CHALLENGES ▸
• a. In the talk description on Dickens, what leads the speaker to recast Jo, Boffin, and other waterside characters as "working-class antiquaries," and what did that label mean at the time? Answer in one to three sentences.
• b. Answer these from the talk description on Dickens, one line each:
(i) Which two novels does the talk examine, and with what dates?
(ii) According to established scientists of the past, what could working-class antiquaries destroy?
(iii) What do Dickens's working-class antiquaries give up historical accuracy in exchange for?
• c. Extend the talk description on Dickens past its final sentence.

━━ EXTRACTED TEXT ━━

Description
This talk recenters attention on the interplay between error—false facts, false theories—and nineteenth-century fiction, specifically Charles Dickens’s inventive misuse of antiquarian practice in Bleak House (1852-53) and Our Mutual Friend (1864-65). Informed by a pattern of offhand remarks in an archive of antiquarian papers, I remodel Dickens’s Jo, Boffin, and other waterside characters as “working-class antiquaries,” a contemporaneous pejorative for laborers, farmers, and uneducated members of the public who stumbled across artifacts in day-to-day life. From the perspective of established scientists of the past, these working-class antiquaries had the potential to destroy the clarity of historical narrative. Dickens views the threat of the working-class antiquary to official knowledge as liberating, and treats historical error as both productive and essential for the construction of plot. Dickens grants real narrative authority to these working-class antiquaries, who trade historical accuracy for intimate, reparative understandings of the past. More generally, I hope to discuss the ways in which casual, lay-understandings of time and history diverged from and intersected with rigorous scientific understanding.

━━━
━━ DATA EXCERPTS ━━

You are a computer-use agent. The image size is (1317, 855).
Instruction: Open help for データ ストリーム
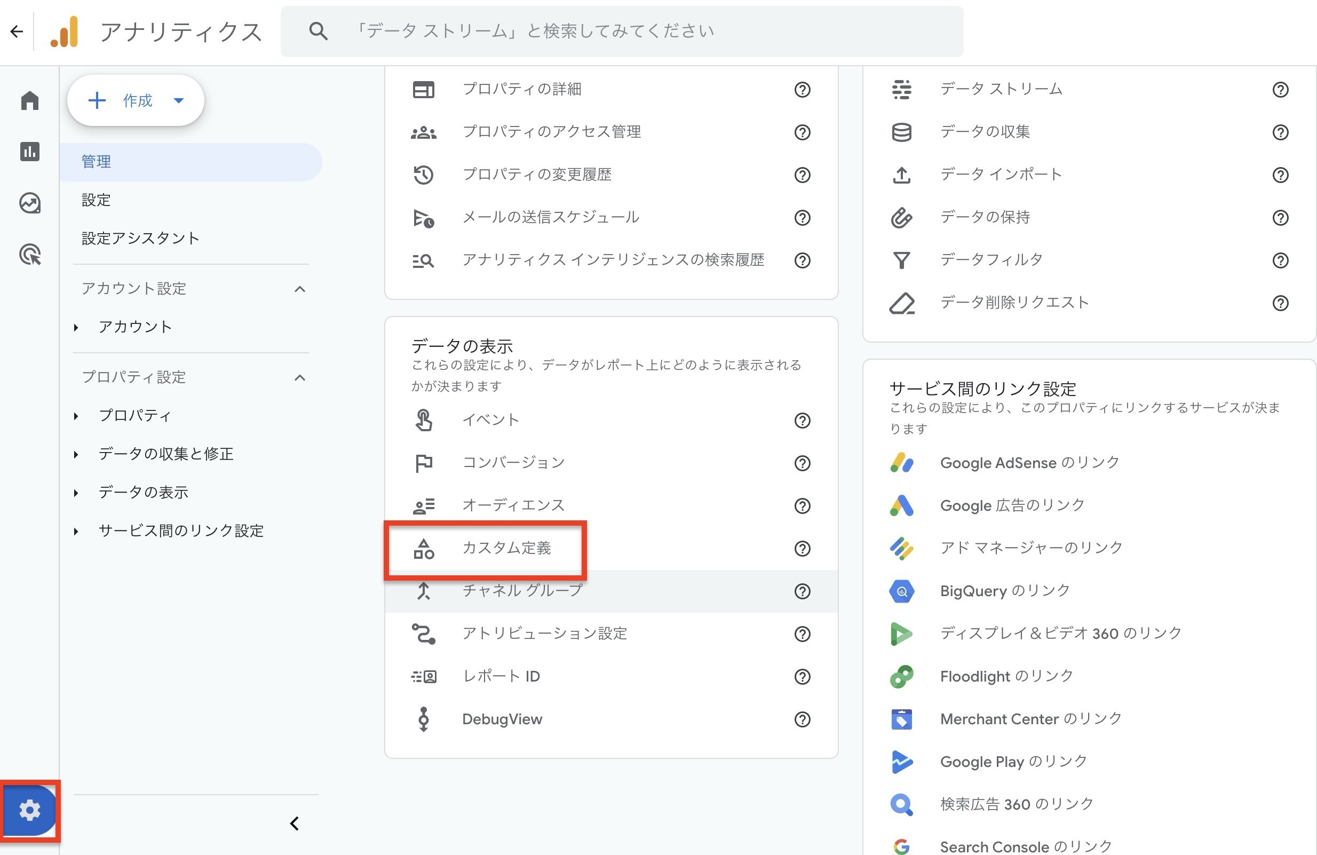tap(1280, 90)
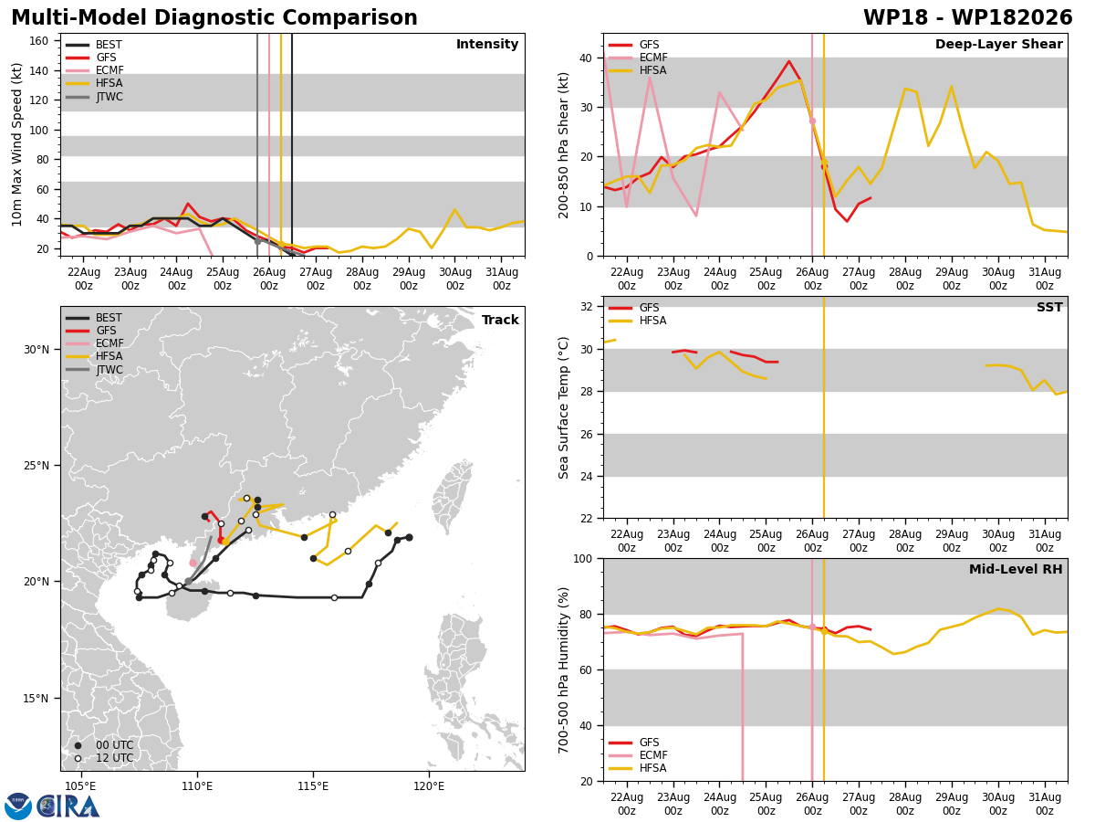Click the 26Aug 00z tick on Intensity axis
This screenshot has width=1095, height=822.
click(x=268, y=279)
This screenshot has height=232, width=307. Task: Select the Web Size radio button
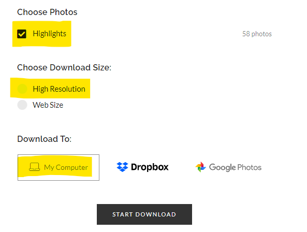[x=22, y=105]
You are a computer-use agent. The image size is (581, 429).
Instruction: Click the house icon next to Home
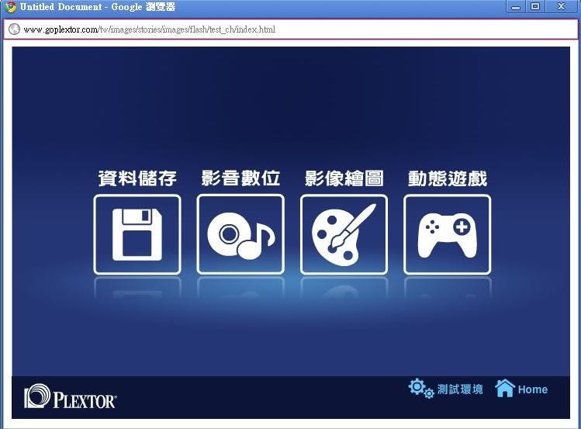click(505, 388)
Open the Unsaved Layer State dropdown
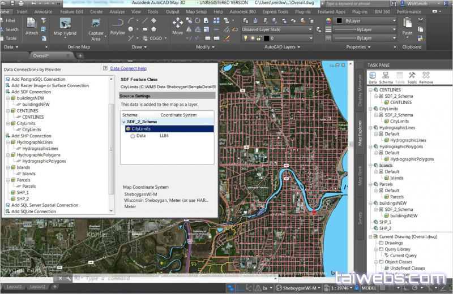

━━━

ANSWERS TO THE TASKS ▸
• a. The speaker draws on a pattern of offhand remarks found in an archive of antiquarian papers. In that period, "working-class antiquaries" was a pejorative for laborers, farmers, and uneducated members of the public who came across artifacts in everyday life.

• b.
(i) Bleak House (1852-53) and Our Mutual Friend (1864-65).
(ii) The clarity of historical narrative.
(iii) Intimate, reparative understandings of the past.

• c.
About the Speaker
Johana Godfrey is a Visiting Assistant Professor of English at Northwestern University, where she recently completed her PhD, recieving the 2024 Hagstrum Prize for Best Dissertation. She has published in Victorian Studies. While allegedly reworking her dissertation on anachronism into a monograph, she is also currently at work on a project about the ways that orthodox scientific discourses were misinterpreted in the popular imagination, and the ways that fiction writers mobilized these productive errors to experiment with new forms.
About the British Studies Seminar Series
The British Studies Seminar brings together scholars to discuss work that addresses the history of Britain and the British Empire from the early modern period to present day. The seminar is co-sponsored by the Graduate Cluster in British Studies at Northwestern, Northwestern History, and the Nicholson Center for British Studies at the University of Chicago.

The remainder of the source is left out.